Cierra después de cuatro décadas

Adiós a La Ribera, el bar más veterano del Charco

José Ramón Arbelo, en la Ribera. Foto: Felipe de la Cruz.
Saúl García 0 COMENTARIOS 07/08/2016 - 07:26

José Ramón Arbelo (La Isleta, 1938) tiene un hoyo en su muslo derecho, y no es de nacimiento. Se le fue haciendo poco a poco, por el empuje de la palanca de cambios de un camión americano cuando trabajaba en Port Ettiene (Nuadibú, Mauritania) para los franceses.
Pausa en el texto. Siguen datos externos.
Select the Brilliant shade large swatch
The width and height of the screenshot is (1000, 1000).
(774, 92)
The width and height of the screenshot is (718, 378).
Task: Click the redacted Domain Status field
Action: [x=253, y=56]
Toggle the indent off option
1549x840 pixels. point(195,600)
Transportaba hierro entre esa ciudad y las minas y atravesaba 1.400 kilómetros de desierto en una pista de tierra.

Después de 22 años allí volvió a Lanzarote y montó un taller de chapa y pintura en Puerto Naos, pero los trabajadores no se llevaban bien, así que cerró y se buscó otra ocupación. Fue entonces cuando se le ocurrió montar un bar, y abrió La Ribera en una esquina del Charco, a principios de 1975, cuando no había ningún otro bar a excepción de Casa Ginory a unos metros, cuando el Charco no era como es ahora el Charco, el centro de la restauración de la ciudad, y Arrecife no era como es Arrecife.
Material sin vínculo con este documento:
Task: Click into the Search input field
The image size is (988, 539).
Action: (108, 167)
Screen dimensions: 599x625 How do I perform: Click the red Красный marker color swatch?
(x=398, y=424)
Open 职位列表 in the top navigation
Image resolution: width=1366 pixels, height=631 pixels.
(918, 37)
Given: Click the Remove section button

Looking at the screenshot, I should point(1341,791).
La pasada víspera de San Juan, La Ribera cerró después de 40 años. La nueva Ley de arrendamientos urbanos y las disputas con la propietaria del local han llevado al cierre del bar más veterano del Charco, precisamente en el mayor momento de esplendor de la restauración de la zona. “Yo cuando entré allí, estaban sólo las cuatro paredes”, asegura Pepe, que desde hace años ya no llevaba el bar, que regentaban dos de sus hijos, de 48 y 42 años, y abría los 365 días del año. “El más chico ni tiene paro porque es autónomo; si a mí me duele esto es por ellos no por mí”, asegura.

La nueva Ley de arrendamientos urbanos aboca al cierre al bar más antiguo del Charco en el momento de mayor esplendor de la zona

La historia de los desencuentros o pleitos con la propietaria del local es casi tan antigua como el bar. El primer problema fue dos o tres años después de abrir “porque lo quería para el hijo”. Arbelo ganó el juicio. El local era de un antiguo compañero de trabajo en África, que falleció en los años setenta: “Cerré el bar tres días por luto”, dice. Después reformó el bar  y tuvo otro juicio más, que también ganó, y otro más por impago, que volvió a ganar “porque yo había pagado”.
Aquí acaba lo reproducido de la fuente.